I was wrong — the talk followup.

November 1, 2018

I criticize myself more harshly than any other. I advise my bosses to be direct and honest with their feedback whenever possible, so it leaves out any chance that I could misinterpret it and fall down a rabbit hole of self loathing. Maybe this is what Xanax is supposed to help with, I’m not entirely sure.

Last week at Hashiconf I gave the most intense talk I’ve given yet, “You. Must. Build. A. Raft!”. It was fun and lighthearted, meant to explain concepts such as Byzantine Fault Tolerance and Paxos in a manner where my dog could understand it. I wanted to give the talk some type of storyline, so I framed it around a discussion I had with my lead awhile back.

I drool over redundancy. I don’t know why, but the more reliable and redundant a system is, the more I want to find out how I _could_ break it. I was discussing with my lead how I wanted to implement a multi-master, multi-region set up for an application we were working on. He advised me that because of the application uses Raft, the latency may cause issues between region and that I shouldn’t do it. I heeded his advise, but a voice in the back of my head wondered if it was Raft, or the application’s fault. So my talk was born.

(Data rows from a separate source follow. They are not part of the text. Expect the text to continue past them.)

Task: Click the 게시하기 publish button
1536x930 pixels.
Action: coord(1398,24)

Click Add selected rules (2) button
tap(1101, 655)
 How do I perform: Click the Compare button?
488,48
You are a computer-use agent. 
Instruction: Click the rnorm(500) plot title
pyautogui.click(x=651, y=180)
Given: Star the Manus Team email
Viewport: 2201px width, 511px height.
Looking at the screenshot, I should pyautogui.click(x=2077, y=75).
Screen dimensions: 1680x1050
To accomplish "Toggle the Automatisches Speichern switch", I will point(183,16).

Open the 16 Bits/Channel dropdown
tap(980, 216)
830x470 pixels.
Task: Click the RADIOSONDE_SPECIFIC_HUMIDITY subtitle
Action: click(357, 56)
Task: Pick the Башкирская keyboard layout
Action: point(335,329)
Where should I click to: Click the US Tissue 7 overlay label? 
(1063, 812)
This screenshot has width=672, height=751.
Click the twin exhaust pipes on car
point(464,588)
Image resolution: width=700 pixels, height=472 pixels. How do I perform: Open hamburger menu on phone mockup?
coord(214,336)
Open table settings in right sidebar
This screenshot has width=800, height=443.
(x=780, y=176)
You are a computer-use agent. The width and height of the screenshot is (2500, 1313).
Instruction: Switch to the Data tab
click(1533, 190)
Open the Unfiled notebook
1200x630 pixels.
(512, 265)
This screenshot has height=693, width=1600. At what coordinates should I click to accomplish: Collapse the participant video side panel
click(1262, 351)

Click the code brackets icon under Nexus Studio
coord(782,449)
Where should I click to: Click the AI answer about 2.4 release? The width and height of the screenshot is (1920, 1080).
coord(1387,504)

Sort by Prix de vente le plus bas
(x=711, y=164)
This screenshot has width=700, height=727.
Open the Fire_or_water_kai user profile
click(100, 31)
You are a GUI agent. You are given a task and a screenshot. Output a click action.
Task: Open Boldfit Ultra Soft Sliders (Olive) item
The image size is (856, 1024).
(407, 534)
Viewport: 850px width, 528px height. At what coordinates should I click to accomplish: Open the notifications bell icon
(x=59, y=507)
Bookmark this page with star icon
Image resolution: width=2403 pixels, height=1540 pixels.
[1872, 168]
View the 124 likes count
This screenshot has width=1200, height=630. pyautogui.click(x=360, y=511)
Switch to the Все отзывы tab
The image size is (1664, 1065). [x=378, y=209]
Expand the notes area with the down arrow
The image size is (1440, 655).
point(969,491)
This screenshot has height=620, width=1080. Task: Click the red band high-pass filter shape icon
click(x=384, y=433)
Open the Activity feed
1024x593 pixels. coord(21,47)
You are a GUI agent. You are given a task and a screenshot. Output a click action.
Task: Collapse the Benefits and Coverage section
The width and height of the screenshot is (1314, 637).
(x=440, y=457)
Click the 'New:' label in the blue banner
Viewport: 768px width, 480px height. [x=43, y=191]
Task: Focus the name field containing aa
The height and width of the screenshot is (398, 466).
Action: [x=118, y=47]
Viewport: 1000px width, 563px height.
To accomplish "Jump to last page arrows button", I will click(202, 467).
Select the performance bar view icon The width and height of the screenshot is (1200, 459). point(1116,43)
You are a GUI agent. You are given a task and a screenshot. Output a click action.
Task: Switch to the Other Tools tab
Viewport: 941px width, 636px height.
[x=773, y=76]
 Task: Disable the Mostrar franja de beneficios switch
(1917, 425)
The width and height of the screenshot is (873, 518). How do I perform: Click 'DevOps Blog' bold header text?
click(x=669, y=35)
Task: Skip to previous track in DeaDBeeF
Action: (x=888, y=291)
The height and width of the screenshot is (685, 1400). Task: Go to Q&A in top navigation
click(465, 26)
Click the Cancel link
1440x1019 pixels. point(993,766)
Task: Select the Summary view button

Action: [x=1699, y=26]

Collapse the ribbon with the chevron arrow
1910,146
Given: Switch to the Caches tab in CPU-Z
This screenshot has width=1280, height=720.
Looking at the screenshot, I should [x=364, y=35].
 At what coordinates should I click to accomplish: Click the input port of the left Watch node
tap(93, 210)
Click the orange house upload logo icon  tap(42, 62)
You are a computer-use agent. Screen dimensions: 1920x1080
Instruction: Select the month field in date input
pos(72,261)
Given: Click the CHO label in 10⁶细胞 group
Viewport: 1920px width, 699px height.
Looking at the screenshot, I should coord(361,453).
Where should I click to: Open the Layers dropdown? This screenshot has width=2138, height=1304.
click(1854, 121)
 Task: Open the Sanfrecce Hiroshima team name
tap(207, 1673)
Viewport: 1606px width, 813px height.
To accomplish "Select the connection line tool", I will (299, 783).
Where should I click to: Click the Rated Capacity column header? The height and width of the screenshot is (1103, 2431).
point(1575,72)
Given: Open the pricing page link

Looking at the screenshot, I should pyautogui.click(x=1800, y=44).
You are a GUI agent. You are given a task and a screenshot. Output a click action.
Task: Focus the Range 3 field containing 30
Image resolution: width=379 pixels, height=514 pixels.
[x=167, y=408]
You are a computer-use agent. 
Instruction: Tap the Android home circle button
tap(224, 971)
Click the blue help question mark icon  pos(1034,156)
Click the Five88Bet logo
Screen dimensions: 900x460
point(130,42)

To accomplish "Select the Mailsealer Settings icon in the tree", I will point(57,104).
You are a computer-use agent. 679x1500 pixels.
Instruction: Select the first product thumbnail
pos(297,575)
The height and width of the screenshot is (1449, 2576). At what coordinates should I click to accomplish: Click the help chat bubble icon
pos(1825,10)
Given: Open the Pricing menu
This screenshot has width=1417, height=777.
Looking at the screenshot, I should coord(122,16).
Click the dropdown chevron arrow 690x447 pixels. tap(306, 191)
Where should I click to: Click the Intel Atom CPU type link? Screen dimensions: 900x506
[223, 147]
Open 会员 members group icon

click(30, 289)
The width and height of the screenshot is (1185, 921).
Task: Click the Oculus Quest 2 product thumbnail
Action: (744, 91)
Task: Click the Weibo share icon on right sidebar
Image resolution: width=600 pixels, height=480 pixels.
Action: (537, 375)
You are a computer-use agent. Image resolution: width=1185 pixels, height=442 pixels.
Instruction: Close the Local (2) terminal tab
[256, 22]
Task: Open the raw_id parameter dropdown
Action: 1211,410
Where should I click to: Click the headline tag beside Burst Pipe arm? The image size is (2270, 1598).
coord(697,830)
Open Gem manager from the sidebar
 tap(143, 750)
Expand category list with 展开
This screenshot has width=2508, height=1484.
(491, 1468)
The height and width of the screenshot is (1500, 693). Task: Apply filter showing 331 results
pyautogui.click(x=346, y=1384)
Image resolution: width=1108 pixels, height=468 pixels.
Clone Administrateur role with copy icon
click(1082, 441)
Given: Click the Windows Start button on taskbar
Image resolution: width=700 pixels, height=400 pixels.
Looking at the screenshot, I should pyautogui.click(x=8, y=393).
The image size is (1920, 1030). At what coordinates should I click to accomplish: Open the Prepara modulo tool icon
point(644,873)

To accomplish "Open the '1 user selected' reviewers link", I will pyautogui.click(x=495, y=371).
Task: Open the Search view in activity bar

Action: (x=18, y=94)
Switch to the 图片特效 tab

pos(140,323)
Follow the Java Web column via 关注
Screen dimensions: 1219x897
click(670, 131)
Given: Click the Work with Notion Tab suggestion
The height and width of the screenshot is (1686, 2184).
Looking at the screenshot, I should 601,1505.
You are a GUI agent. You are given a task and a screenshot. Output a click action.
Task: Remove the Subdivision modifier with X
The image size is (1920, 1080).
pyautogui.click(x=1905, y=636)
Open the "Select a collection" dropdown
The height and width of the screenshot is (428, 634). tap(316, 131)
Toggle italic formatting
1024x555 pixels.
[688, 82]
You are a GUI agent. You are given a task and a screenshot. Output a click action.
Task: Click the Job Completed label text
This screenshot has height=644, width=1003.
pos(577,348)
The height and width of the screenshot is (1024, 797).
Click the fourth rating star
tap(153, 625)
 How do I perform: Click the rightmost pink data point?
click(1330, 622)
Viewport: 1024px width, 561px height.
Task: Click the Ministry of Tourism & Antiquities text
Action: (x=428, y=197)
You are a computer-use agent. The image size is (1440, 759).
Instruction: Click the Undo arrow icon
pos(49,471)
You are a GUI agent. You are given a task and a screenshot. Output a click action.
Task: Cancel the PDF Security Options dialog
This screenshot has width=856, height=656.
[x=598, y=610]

For the sake of everyone reading, I’ll only focus on the Raft portion of my talk. Each node in Raft has a randomized timer, when these timers hit their limit they attempt to go into leader election. The way we prevent these timers from timing out is by having the leader send heartbeats to each node, basically refilling their timer.

Since the timers are randomized, I believed that if we used Raft across multiple regions that any latency issues would be solved by the leader election process.

You.Must.Build.A.Raft!

If latency occurs, and a timeout happens, then a new term occurs and the leader election process happens. I figured this leader election process was supposed to be flexible and happen a lot.

I was wrong. A week later, the Github Outage occurred. Github was down for 24 hours and 11 minutes (hugs to their Ops team).

In a brief summary, what occurred is that due to latency a leader was promoted across region. This caused inconsistent data and latency for users.

Github Outage 2018

I ended my talk last week saying my lead and I were both correct, but leaning towards myself being more correct due to how Raft should handle leader election. The problem is ideas, and something in practice, are two completely different monsters. From GitHub’s outage report, I was not correct.

Raft at this large of scale, without private networks with controllable and predictable latency is on a path to destruction. Were there things that could have prevented this from happening? Maybe, but with the replication at this scale across regions, that’s a hell of a problem.

I’m sending this out so that before my talk is released on Youtube, and three people watch it in full, and one of those three calls me out on this, I’ll have a retort. For those of you who do watch my talk, if what happened to GitHub is as they described, this could be seen as a Byzantine Failure due to the loss of consensus and inconsistency in reports. Which is pretty frickin’ cool.